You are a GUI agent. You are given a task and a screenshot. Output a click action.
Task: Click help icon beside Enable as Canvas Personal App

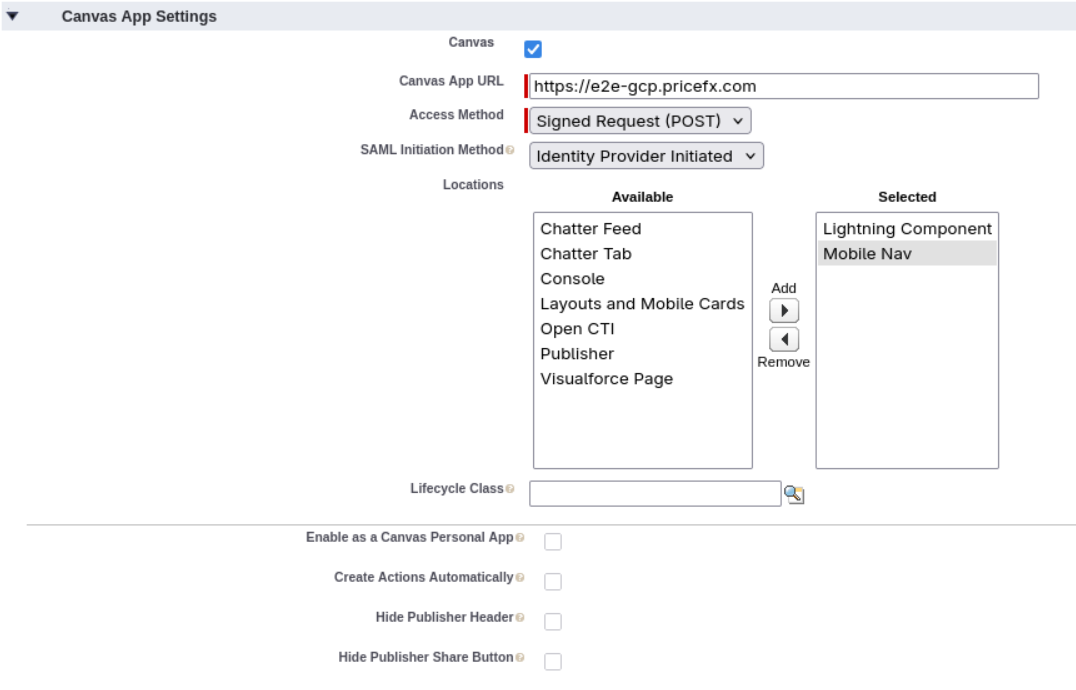519,538
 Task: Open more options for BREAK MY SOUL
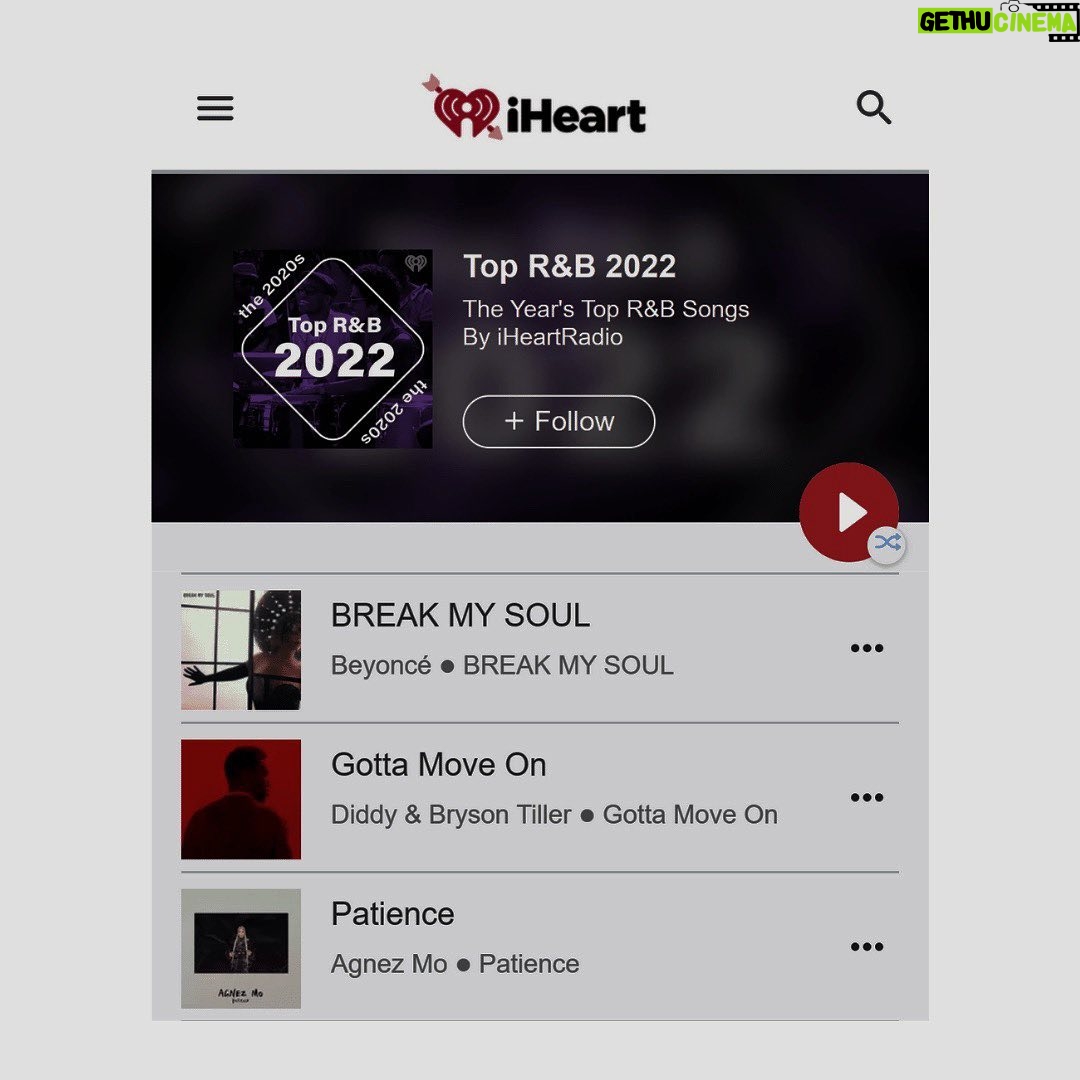click(x=866, y=648)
────────
Task: When pictures appear among the entries, skip them and copy all remaining text precisely.

Response:
You are a GUI agent. You are given a task and a screenshot. Output a click action.
Task: Click help icon beside Enable as Canvas Personal App

519,538
 Task: Open more options for BREAK MY SOUL
click(x=866, y=648)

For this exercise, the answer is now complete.